■ **Passage shown**:
— start —

Selected federal rules - recent effective dates

08.30.2016      Fed CMP inflation adjustments . The Board of Governors of the Federal Reserve System (the "Board") is issuing an interim final rule amending its rules of practice and procedure to adjust the amount of each civil monetary penalty ("CMP") provided by law within its jurisdiction to account for inflation as required by the Federal Civil Penalties Inflation Adjustment Act Improvements Act of 2015.

08.01.2016   
OCC CMP inflation adjustments . The OCC adopted an interim final rule amending its rules of practice and procedure for national banks and its rules of practice and procedure in adjudicatory proceedings for Federal savings associations to publish the maximum amount, adjusted for inflation, of each civil money penalty within its jurisdiction to administer. These actions are required under the Federal Civil Penalties Inflation Adjustment Act of 1990, as amended by the Federal Civil Penalties Inflation Adjustment Act Improvements Act of 2015. The OCC is accepting comments on the interim final rule through August 30, 2016.

08.01.2016   
FDIC adjustment of maximum CMPs . This interim final rule adjusts the maximum limit for CMPs according to inflation as mandated by Congress in the 2015 Adjustment Act. The intended effect of annually adjusting maximum civil money penalties in accordance with changes in the Consumer Price Index is to minimize any distortion in the real value of those maximums due to inflation, thereby promoting a more consistent deterrent effect in the structure of CMPs. Other technical changes to 12 CFR part 308 are intended to improve the transparency of the regulation and to assist readers in quickly identifying the applicable CMP amounts. The FDIC is accepting comments on the interim final rule through September 1, 2016.

08.01.2016   
FinCEN adjustment of maximum CMPs. FinCEN is amending the regulations under the Bank Secrecy Act to adjust the maximum amount or range, as set by statute, of certain civil monetary penalties within its jurisdiction to account for inflation. This action is being taken to implement the requirements of the Federal Civil Penalties Inflation Adjustment Act of 1990, as further amended by the Federal Civil Penalties Inflation Adjustment Act Improvements Act of 2015. FinCEN is accepting comments on the interim final rule through September 1, 2016.

07.11.2016
    FinCEN issued final rules under the Bank Secrecy Act clarifying and strengthening customer due diligence requirements for: banks; brokers or dealers in securities; mutual funds; and futures commission merchants and introducing brokers in commodities. The rules contain explicit customer due diligence requirements and include a new requirement to identify and verify the identity of beneficial owners of legal entity customers, subject to certain exclusions and exemptions.

07.01.2016    The Secretary of Education amended the cash management regulations and other sections of the Student Assistance General Provisions regulations issued under the Higher Education Act of 1965, as amended. These final regulations are intended to ensure that students have convenient access to their title IV, HEA program funds, do not incur unreasonable and uncommon financial account fees on their title IV funds, and are not led to believe they must open a particular financial account to receive their Federal student aid. In addition, the final regulations update other provisions in the cash management regulations and otherwise amend the Student Assistance General Provisions. The final regulations also clarify how previously passed coursework is treated for title IV eligibility purposes and streamline the requirements for converting clock hours to credit hours.

— end —

■ **Jobs**:
**a)** Duplicate everything in the federal rules list from "07.01.2016    The Secretary" down to "to credit hours.".
**b)** According to the federal rules list, through what date is the OCC accepting comments on its interim final rule?
**c)** Using the federal rules list, explain why the FDIC adjusts maximum civil money penalties each year in line with changes in the Consumer Price Index.

[Entries from the dataset]
— start —

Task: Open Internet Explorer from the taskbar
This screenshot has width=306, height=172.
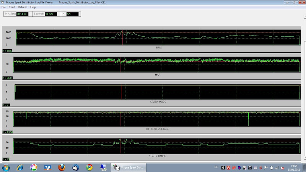Action: coord(20,167)
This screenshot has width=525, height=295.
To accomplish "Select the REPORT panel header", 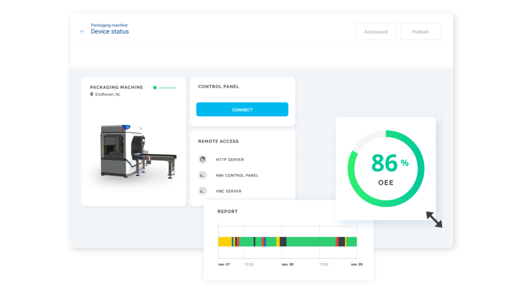I will click(228, 211).
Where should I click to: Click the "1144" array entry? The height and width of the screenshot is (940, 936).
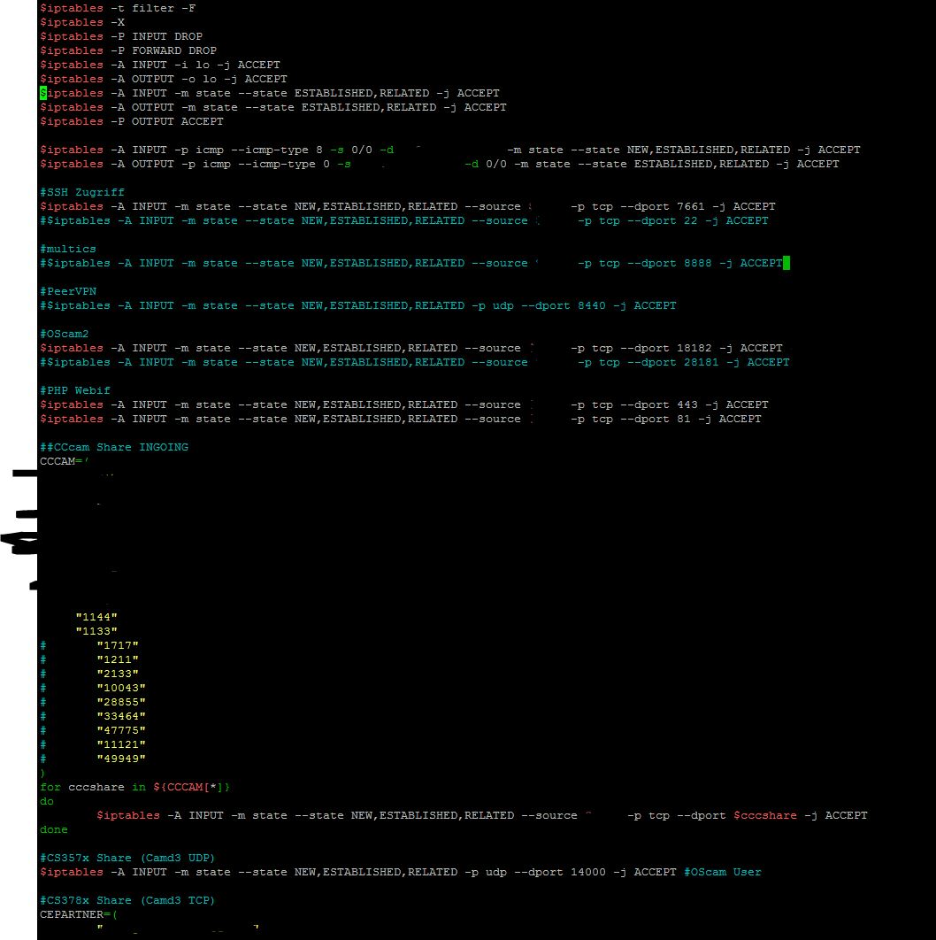pos(96,617)
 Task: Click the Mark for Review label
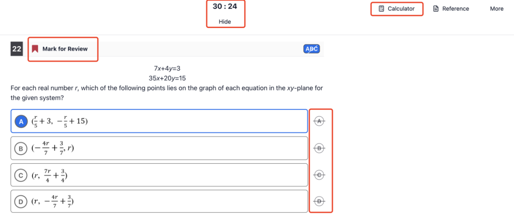click(65, 49)
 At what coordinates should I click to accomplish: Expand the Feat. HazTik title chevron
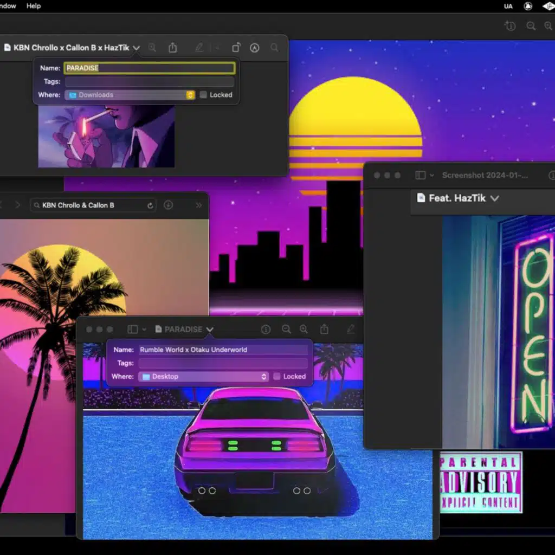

— end —

■ **Expected outputs**:
**a)**
07.01.2016    The Secretary of Education amended the cash management regulations and other sections of the Student Assistance General Provisions regulations issued under the Higher Education Act of 1965, as amended. These final regulations are intended to ensure that students have convenient access to their title IV, HEA program funds, do not incur unreasonable and uncommon financial account fees on their title IV funds, and are not led to believe they must open a particular financial account to receive their Federal student aid. In addition, the final regulations update other provisions in the cash management regulations and otherwise amend the Student Assistance General Provisions. The final regulations also clarify how previously passed coursework is treated for title IV eligibility purposes and streamline the requirements for converting clock hours to credit hours.

**b)** August 30, 2016.

**c)** The adjustment is meant to minimize any distortion in the real value of those maximums caused by inflation. This in turn promotes a more consistent deterrent effect in the structure of the penalties.